Witness, for example, how the issue of racial profiling-as-law enforcement has polarized the nation’s cities. Police officials, both white and black, argue that, together with other factors, race is a reliable indicator of who will commit what crime. They point to statistics indicating blacks, particularly young black men, commit a disproportionately high number of violent drug offenses. Incorporating such statistics into their aggressive, crime-fighting strategies, law enforcement officials say, is simply smart police work.

Yet in the wake of such high profile policing errors as the February shooting death of African immigrant Amadou Diallo in New York, many blacks are wondering whether something more insidious isn’t at work. They see such incidents as the Diallo shooting and the brutal torture of Haitian immigrant Abner Louima as evidence that cops _ particularly white cops _ use their law enforcement authority to specifically target blacks for abuse.

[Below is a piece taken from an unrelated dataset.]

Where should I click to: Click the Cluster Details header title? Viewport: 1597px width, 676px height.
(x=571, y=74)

That the life-and-death struggles associated with race usually have political overtones only exacerbates the problem. In New Jersey, for example, the politics of race has, for a second time, cast a shadow over the political career of Republican Gov. Christie Whitman.

In November 1993, in the aftermath of her first gubernatorial election, Whitman’s campaign manager, Ed Rollins, enraged African-Americans by stating that the Whitman campaign paid black ministers to refrain from endorsing Whitman’s opponent, then-Governor Jim Florio. In responding to what, in political terms, amounted to self-inflicted wounds, Whitman, then a political novice, was forced to fire Rollins and mend fences with her constituency even before her administration began.

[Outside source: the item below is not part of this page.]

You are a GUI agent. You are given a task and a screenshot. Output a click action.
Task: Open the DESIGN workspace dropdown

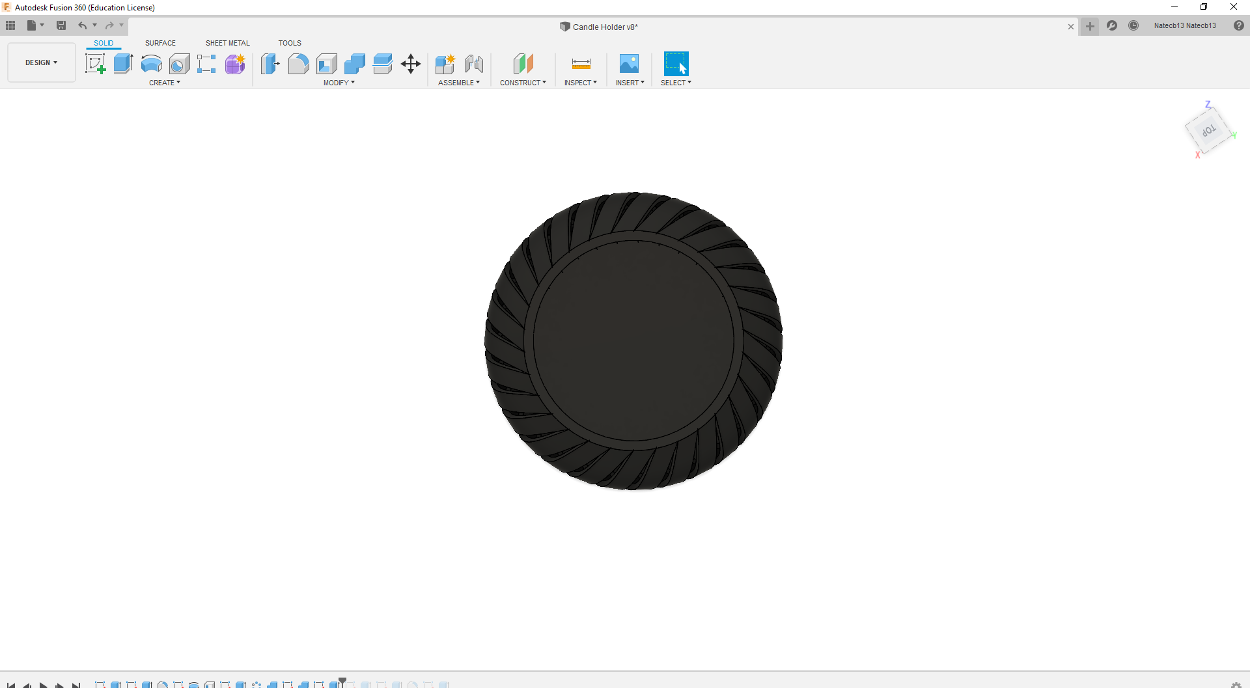pos(42,62)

Nearly six years later, Whitman, who recently declared her candidacy for the Senate, faces an even greater struggle for survival in the wake of the profiling scandal surrounding New Jersey state troopers.

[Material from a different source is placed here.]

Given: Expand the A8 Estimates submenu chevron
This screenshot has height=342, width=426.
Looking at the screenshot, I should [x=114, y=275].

Under tremendous pressure from the Black Ministers Council of New Jersey, as well as a Justice Department probe, Whitman was recently forced to admit racial profiling was being practiced by some of the state’s finest.

In the meantime, she got her attorney general, Peter Verniero _ who initially denied the existence of profiling _ appointed to the state Supreme Court, and faces a battle with her own Republican-controlled legislature over the appointment of a superintendent to replace Williams.


Interestingly, neither political maneuvering nor social debate has changed the perceptions police officers (spelled”white”) and inner-city residents (spelled”black”) have about one another. Yet, it is at the level of perception that such critical, and often deadly, judgments are made.

The four police officers who shot Amadou Diallo perceived him to be a threat and fired 41 shots at him based on that perception. However, a post-mortem investigation showed he was unarmed.

Similarly, the troopers who shot and gravely wounded three black and Hispanic young men on the New Jersey turnpike perceived them to be a threat, only to learn later they were en route to an athletic event.

At bottom, perceptions have to do with what we believe about the other person. Absent any personal knowledge of the individual, we tend to make generalizations based on stereotypes. When negative stereotypes form the basis of our perceptions and the decisions proceeding from those perceptions are made in the heat of the moment, tragedy is often the result.

Just ask those who knew Amadou Diallo.